Al momento l’anziano di Vicenza è la seconda vittima in Veneto. La prima era stata una donna di 81 anni, residente a Castelmassa, in provincia di Rovigo. Infettata dal virus in agosto, anche lei soffriva di patologia pregresse. Tra le altre zone dove si registrano focolai in Italia ci sono Lazio, Campania, Piemonte e Lombardia. Intanto sono state rafforzate le misure di prevenzione e sorveglianza in diverse province, soprattutto attraverso operazioni di disinfestazione delle aree dove si trova la maggior concentrazione di zanzare.

La prevenzione

La prevenzione, infatti, rimane la principale arma contro la diffusione della febbre del Nilo. “Non esiste un vaccino per la febbre West Nile. Attualmente sono allo studio dei vaccini, ma per il momento la prevenzione consiste soprattutto nel ridurre l’esposizione alle punture di zanzare”, spiega l’ISS, che aggiunge: “è consigliabile proteggersi dalle punture ed evitare che le zanzare possano riprodursi facilmente:

  • usando repellenti e indossando pantaloni lunghi e camicie a maniche lunghe quando si è all’aperto, soprattutto all’alba e al tramonto
  • usando delle zanzariere alle finestre
  • svuotando di frequente i vasi di fiori o altri contenitori (per esempio i secchi) con acqua stagnante
  • cambiando spesso l’acqua nelle ciotole per gli animali
  • tenendo le piscinette per i bambini in posizione verticale quando non sono usate.

Quali cure contro l’infezione

“Non esiste una terapia specifica per la febbre West Nile. Nella maggior parte dei casi, i sintomi scompaiono da soli dopo qualche giorno o possono protrarsi per qualche settimana. Nei casi più gravi è invece necessario il ricovero in ospedale, dove i trattamenti somministrati comprendono fluidi intravenosi e respirazione assistita”, spiega Epicentro. A volte, infatti, non sono neppure evidenti sintomi gravi: “La maggior parte delle persone infette non mostra alcun sintomo. Fra i casi sintomatici, circa il 20% presenta sintomi leggeri: febbre, mal di testa, nausea, vomito, linfonodi ingrossati, sfoghi cutanei. Questi sintomi possono durare pochi giorni, in rari casi qualche settimana, e possono variare molto a seconda dell’età della persona. Nei bambini è più frequente una febbre leggera, nei giovani la sintomatologia è caratterizzata da febbre mediamente alta, arrossamento degli occhi, mal di testa e dolori muscolari. Negli anziani e nelle persone debilitate, invece, la sintomatologia può essere più grave”, si legge sul portale dell’Istituto Superiore di Sanità.

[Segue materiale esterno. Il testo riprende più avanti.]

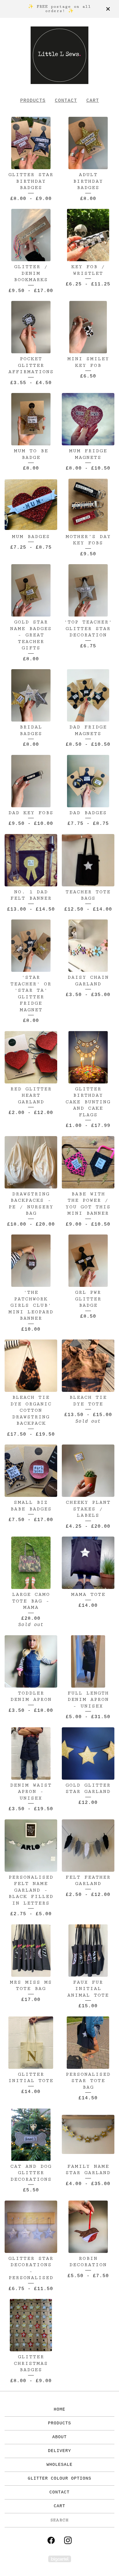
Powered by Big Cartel (59, 2559)
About (59, 2437)
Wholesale (59, 2464)
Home (59, 2409)
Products (33, 100)
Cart (92, 100)
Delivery (59, 2451)
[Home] (59, 55)
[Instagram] (68, 2540)
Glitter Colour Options (59, 2478)
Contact (66, 100)
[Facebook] (51, 2540)
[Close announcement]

La differenza con la “febbre spaccaossa”

La febbre West Nile è comunque differente rispetto alla cosiddetta “spaccaossa”, causata dalla zanzara di genere Aedes. È il nome con cui ci si riferisce alla Dengue o alla Chikungunya, due malattie virali trasmesse appunto da un’altra zanzara. Sono entrambe caratterizzate da forti dolori muscolari e articolari, che si uniscono a febbre alta, mal di testa, dolori, eruzioni cutanee, nausea e vomito. Trattandosi di sintomi severi, se riscontrati, viene consigliato di rivolgersi subito al proprio medico o al Pronto Soccorso.